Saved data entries
• • • •
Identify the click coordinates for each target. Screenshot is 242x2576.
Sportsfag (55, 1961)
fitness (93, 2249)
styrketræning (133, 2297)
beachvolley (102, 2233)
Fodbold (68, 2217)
• • • •
■ What you need to do: Each record above has to be printed again, word for word.

■ The answer:
Identify the click coordinates for each target. Screenshot is 242x2576.
Sportsfag (55, 1961)
fitness (93, 2249)
styrketræning (133, 2297)
beachvolley (102, 2233)
Fodbold (68, 2217)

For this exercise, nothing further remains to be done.